- [Given records]:
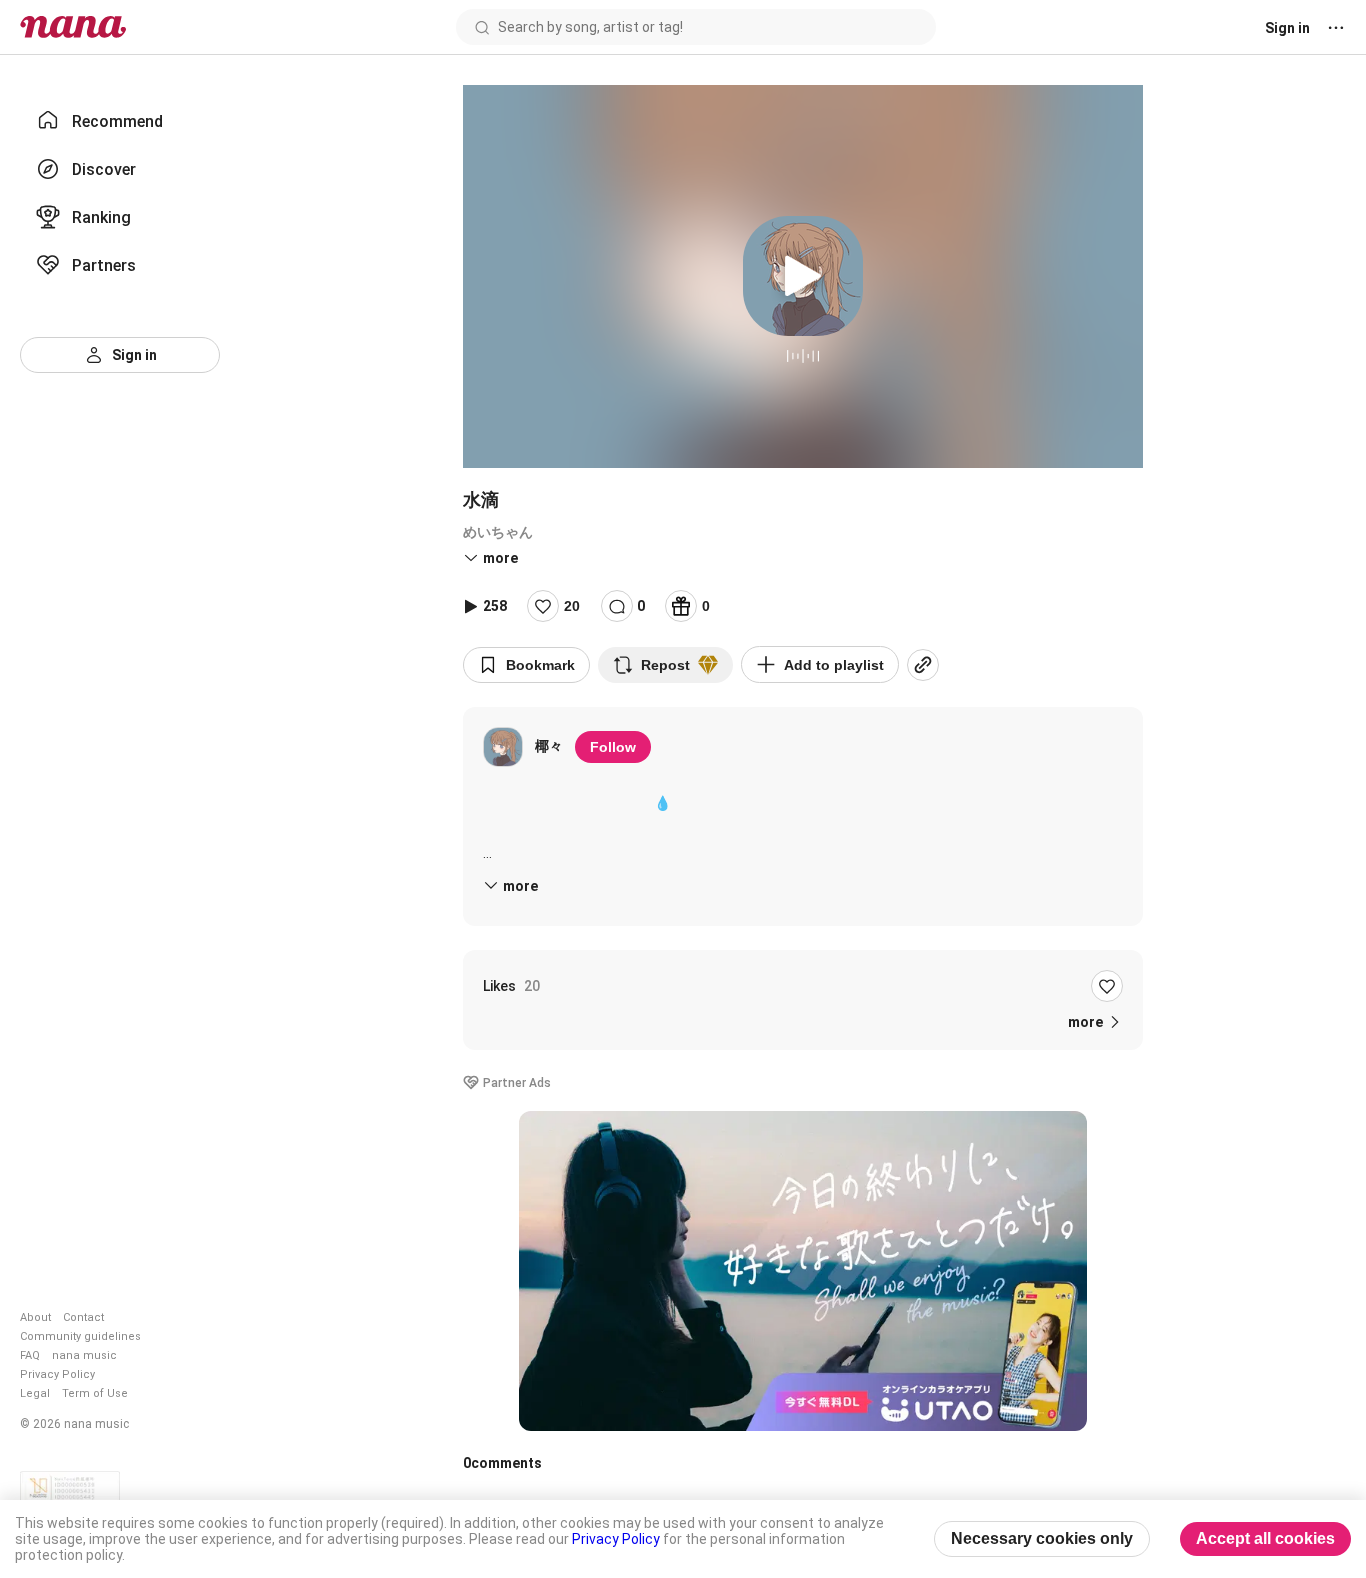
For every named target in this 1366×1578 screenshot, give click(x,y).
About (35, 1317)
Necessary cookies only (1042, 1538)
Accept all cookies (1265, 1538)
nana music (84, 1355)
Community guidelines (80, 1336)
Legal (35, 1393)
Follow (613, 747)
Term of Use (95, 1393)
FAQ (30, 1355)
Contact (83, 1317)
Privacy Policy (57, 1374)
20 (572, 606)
--
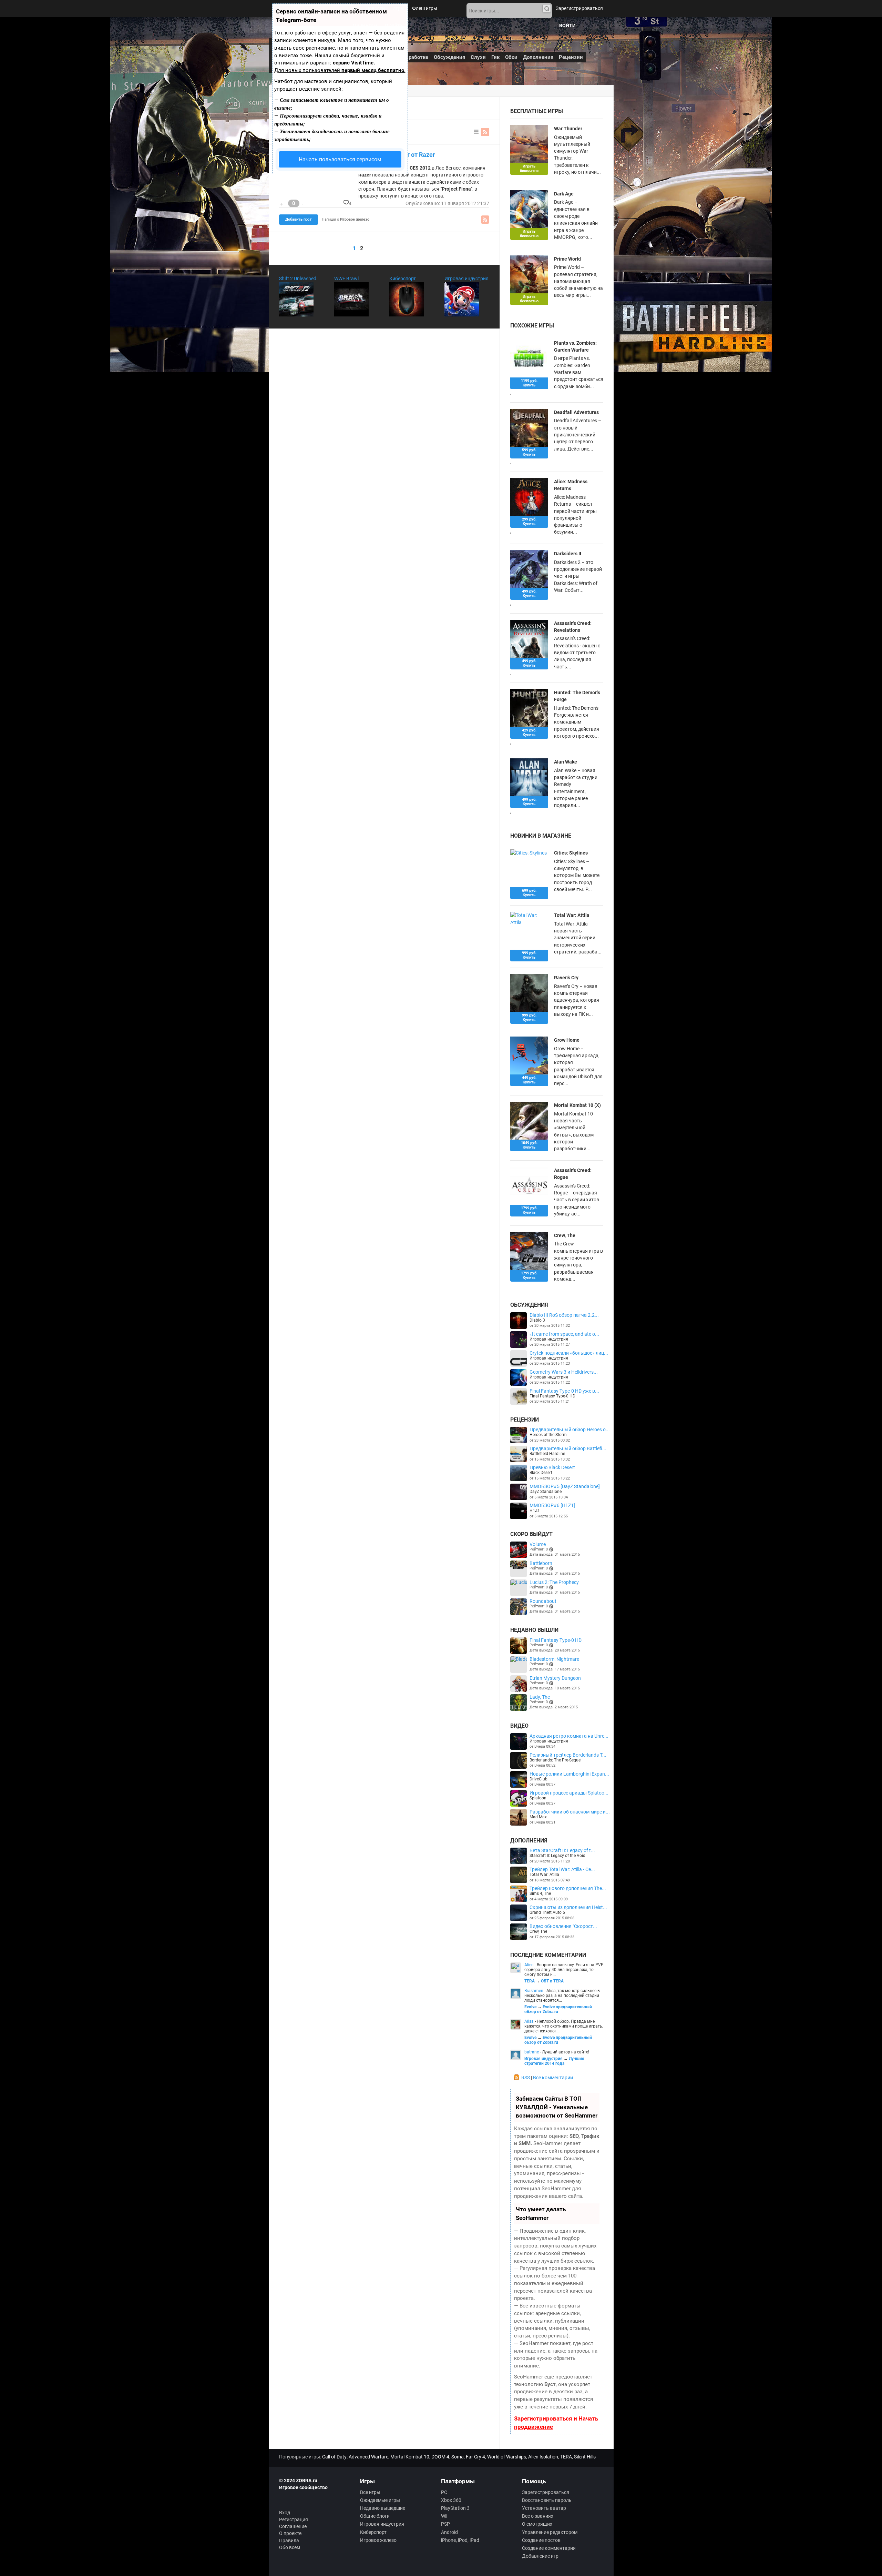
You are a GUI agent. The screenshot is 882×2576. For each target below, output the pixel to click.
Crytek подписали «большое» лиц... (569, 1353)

- [Activity]: Give an exact copy of the lines above from the line with "For every named" up to and including the line with "20 (572, 606)", and leave everything else out.

- [Written answer]:
For every named target in this 1366×1578 screenshot, give click(x,y).
About (35, 1317)
Necessary cookies only (1042, 1538)
Accept all cookies (1265, 1538)
nana music (84, 1355)
Community guidelines (80, 1336)
Legal (35, 1393)
Follow (613, 747)
Term of Use (95, 1393)
FAQ (30, 1355)
Contact (83, 1317)
Privacy Policy (57, 1374)
20 (572, 606)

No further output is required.